Start of Block

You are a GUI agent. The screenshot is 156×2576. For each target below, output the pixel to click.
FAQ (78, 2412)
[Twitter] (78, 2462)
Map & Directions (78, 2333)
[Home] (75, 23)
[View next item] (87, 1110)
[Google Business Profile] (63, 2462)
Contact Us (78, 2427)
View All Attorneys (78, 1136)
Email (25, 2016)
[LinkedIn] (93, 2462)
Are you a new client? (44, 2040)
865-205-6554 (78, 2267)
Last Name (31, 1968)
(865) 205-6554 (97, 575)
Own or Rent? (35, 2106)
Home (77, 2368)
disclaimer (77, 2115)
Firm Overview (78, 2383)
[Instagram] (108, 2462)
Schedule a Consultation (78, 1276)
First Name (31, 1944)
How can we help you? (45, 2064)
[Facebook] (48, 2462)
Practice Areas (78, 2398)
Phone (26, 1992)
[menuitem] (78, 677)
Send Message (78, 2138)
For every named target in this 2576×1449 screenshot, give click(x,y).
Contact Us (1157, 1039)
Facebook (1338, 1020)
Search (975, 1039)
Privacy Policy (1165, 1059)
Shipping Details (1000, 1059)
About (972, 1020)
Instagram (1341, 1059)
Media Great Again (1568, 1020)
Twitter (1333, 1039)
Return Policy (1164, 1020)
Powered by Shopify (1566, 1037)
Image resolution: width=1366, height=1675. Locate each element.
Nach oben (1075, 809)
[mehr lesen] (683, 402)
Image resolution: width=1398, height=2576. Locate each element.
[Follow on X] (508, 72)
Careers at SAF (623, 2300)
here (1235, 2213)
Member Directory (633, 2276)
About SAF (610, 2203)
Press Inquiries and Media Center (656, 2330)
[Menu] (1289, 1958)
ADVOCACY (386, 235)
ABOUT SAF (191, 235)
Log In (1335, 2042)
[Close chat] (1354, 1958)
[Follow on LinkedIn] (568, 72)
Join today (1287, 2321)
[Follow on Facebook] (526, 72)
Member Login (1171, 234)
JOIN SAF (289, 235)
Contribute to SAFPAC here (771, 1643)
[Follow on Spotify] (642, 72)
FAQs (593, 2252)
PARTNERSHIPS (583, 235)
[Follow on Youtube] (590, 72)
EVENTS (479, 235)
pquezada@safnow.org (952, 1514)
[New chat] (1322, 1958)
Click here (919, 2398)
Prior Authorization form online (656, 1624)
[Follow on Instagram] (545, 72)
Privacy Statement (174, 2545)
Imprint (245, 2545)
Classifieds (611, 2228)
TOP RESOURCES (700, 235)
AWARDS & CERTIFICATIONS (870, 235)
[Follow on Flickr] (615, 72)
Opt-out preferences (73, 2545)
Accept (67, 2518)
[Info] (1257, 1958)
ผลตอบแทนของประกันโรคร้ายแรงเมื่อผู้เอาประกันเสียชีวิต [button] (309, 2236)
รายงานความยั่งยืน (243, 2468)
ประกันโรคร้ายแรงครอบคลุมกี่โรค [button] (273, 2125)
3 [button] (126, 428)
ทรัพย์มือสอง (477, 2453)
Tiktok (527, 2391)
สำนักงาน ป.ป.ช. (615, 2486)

End of Block

What you have to do: Across all the entries above, how many lines hold the word "Image"? Answer with the number only.

Output for this exercise: 2